Le rapport du FMI devait aussi aborder la Contribution sociale généralisée (CSG). « Les contributions au National Pension Fund (NPF) ont été arrêtées. La NPF continuera de verser les pensions accumulées par ses contributeurs, mais ne recevra pas de nouveaux contributeurs.

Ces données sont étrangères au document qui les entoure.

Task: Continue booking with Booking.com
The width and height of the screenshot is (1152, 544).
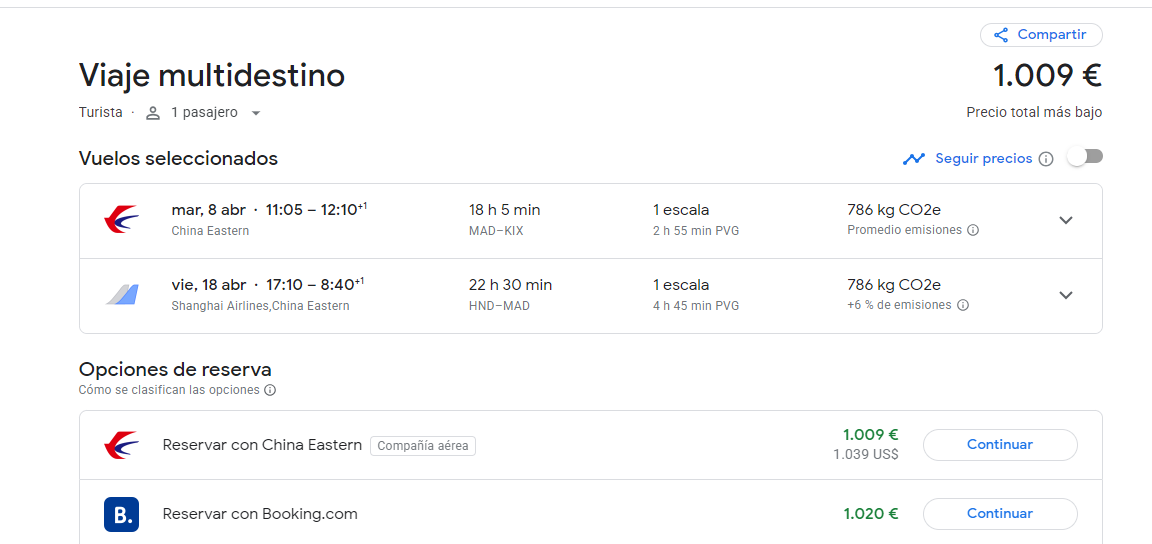Action: click(x=1000, y=514)
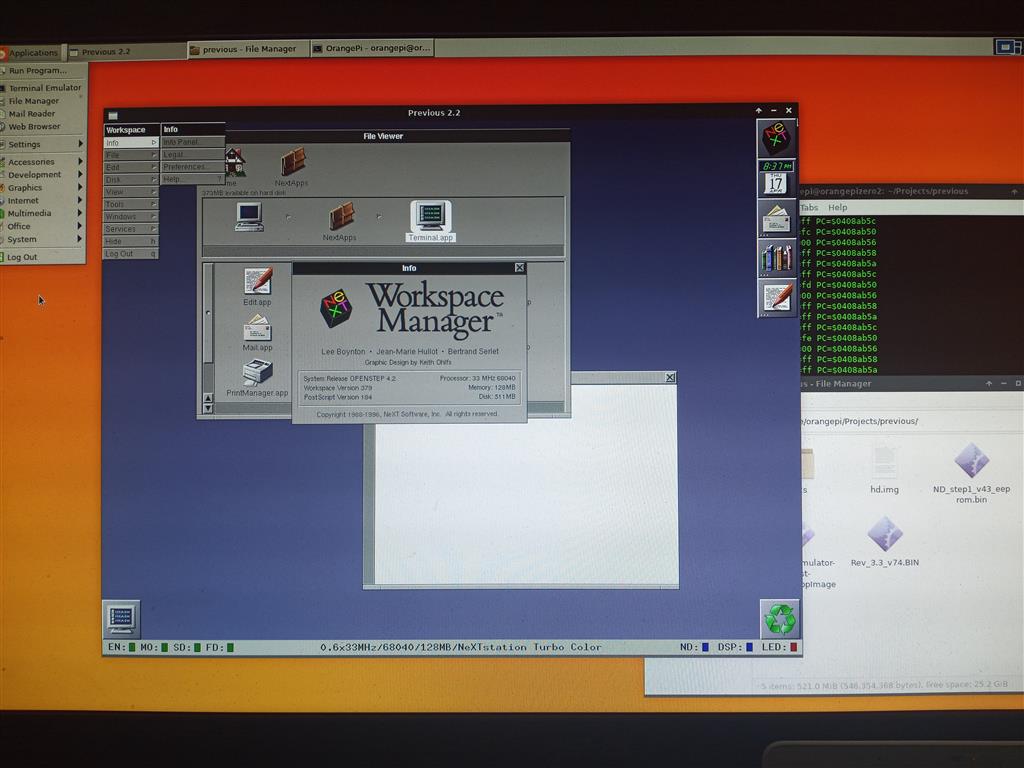
Task: Select Log Out in Workspace menu
Action: (x=131, y=254)
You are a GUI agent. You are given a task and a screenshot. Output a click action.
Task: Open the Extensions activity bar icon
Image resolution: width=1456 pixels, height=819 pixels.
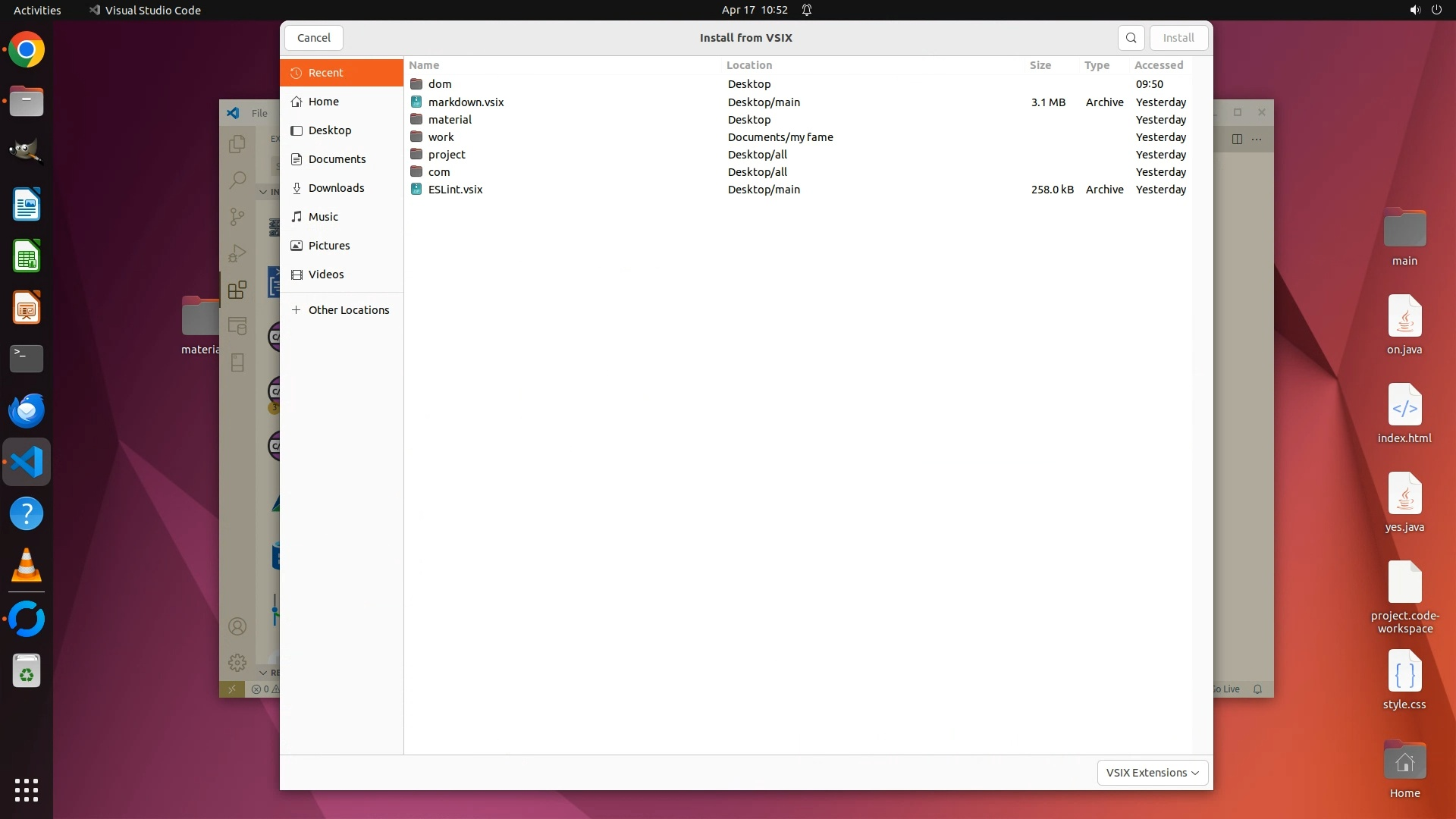point(237,290)
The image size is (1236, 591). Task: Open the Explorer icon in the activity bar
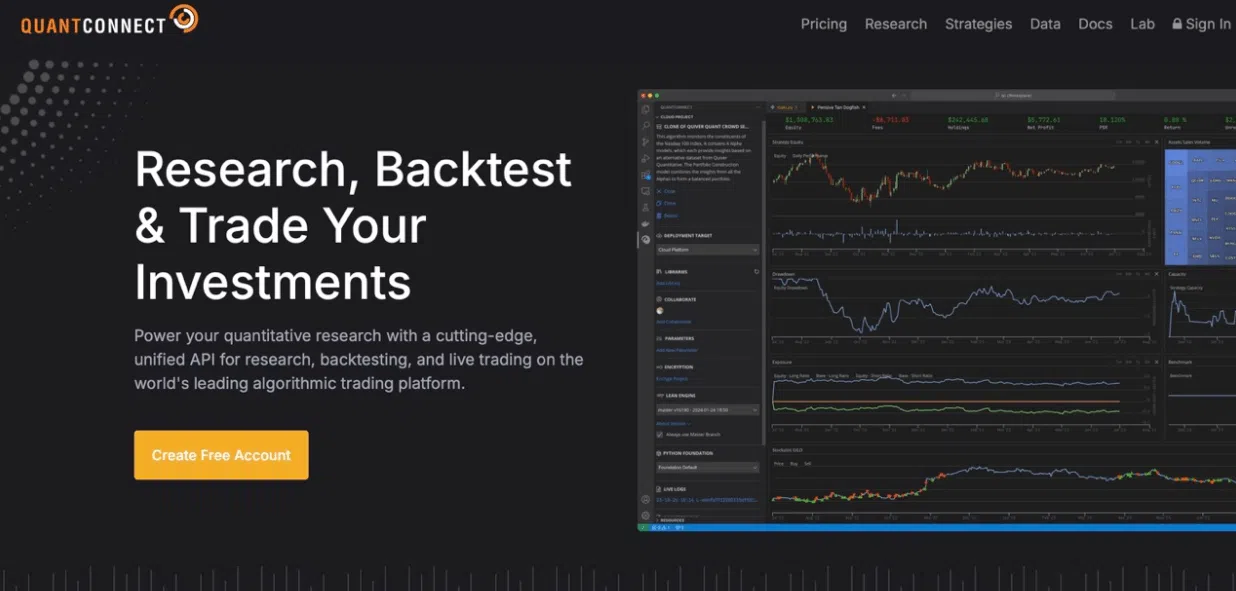coord(644,109)
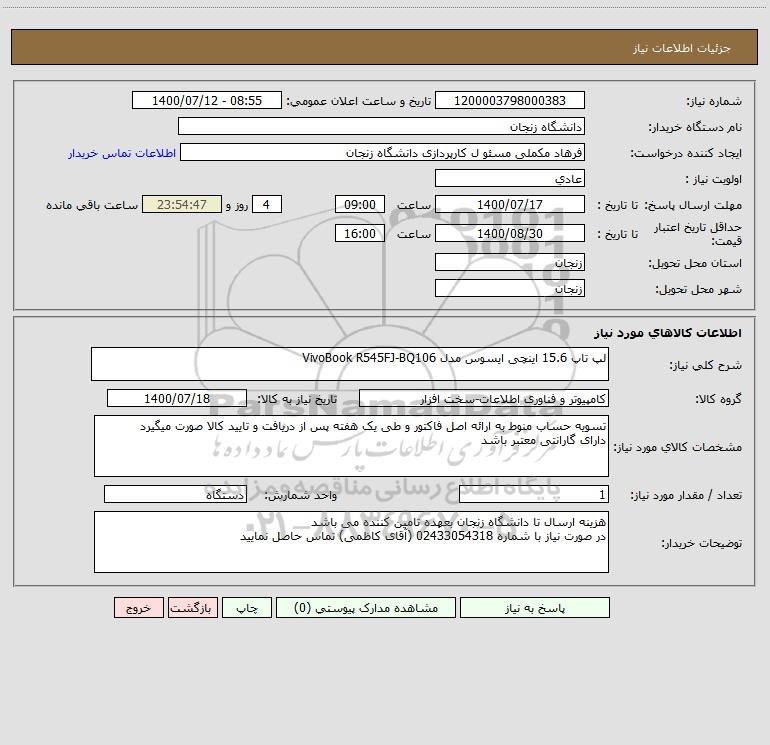Click the خروج exit button
The image size is (770, 745).
tap(138, 607)
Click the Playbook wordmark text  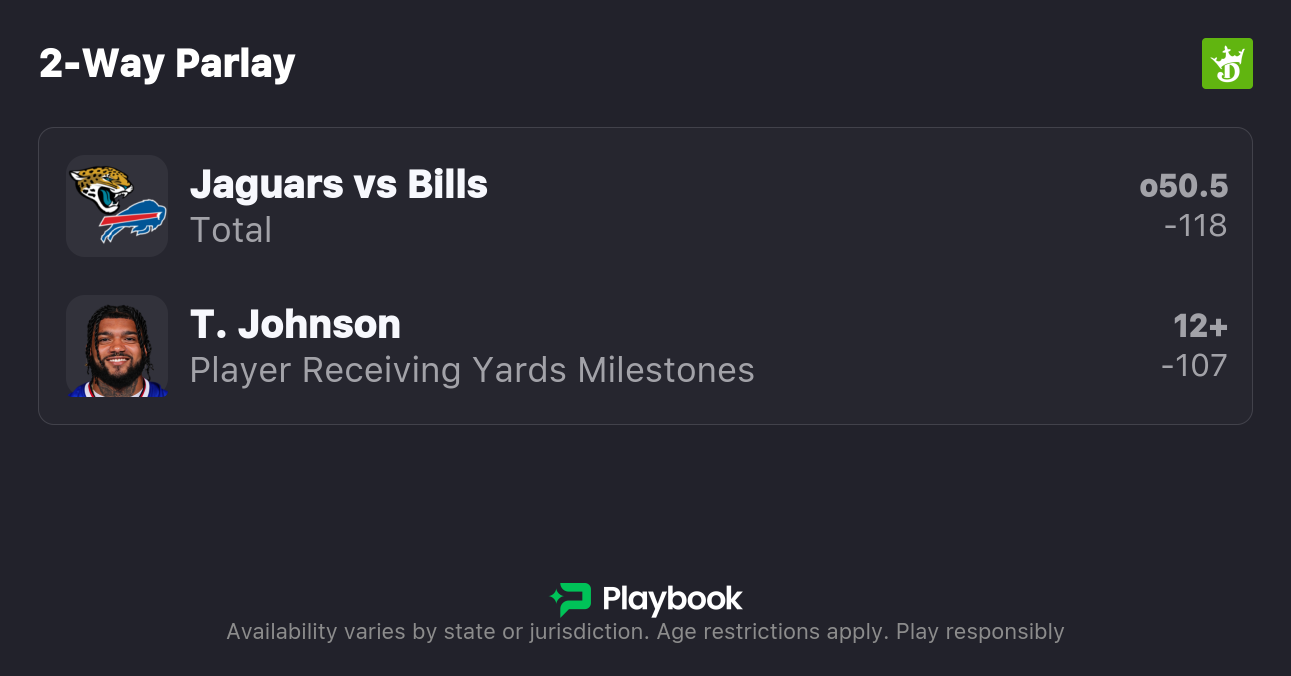pos(672,599)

Ces dépenses devraient s’élever à environ Rs 4 milliards de roupies au cours de l’exercice financier de 2020/21 », fait ressortir le rapport.

Le rapport ajoute que les dépenses combinées de la BRP et de la CSG devraient atteindre 8.5 % du PIB d’ici l’exercice financier de 2023/24, contre 4.5 % du PIB pour l’exercice financier de 2018/19. Selon le rapport le PIB  a connu une baisse spectaculaire  pour l’exercice financier de 2020/2021 en raison de la pandémie.

Le rapport note aussi que selon les tendances démographiques à Maurice, il y aura encore plus de personnes âgées dépendantes, et que la BRP a été et continuera d’être financée directement par le Budget, sans aucun revenu en contrepartie.  

«Avec le début des paiements de la CSG au cours de l’exercice financier de 2023/24, les dépenses totales de la CSG atteindront environ 1,7 % du PIB », projette le rapport.

Ainsi, la somme des dépenses de la BRP et de la CSG passera à 8,6 % du PIB d’ici l’exercice financier de 2023/24, par la suite tombant à 8,0 % du PIB d’ici l’exercice financier de 2025/26, analyse le rapport du FMI.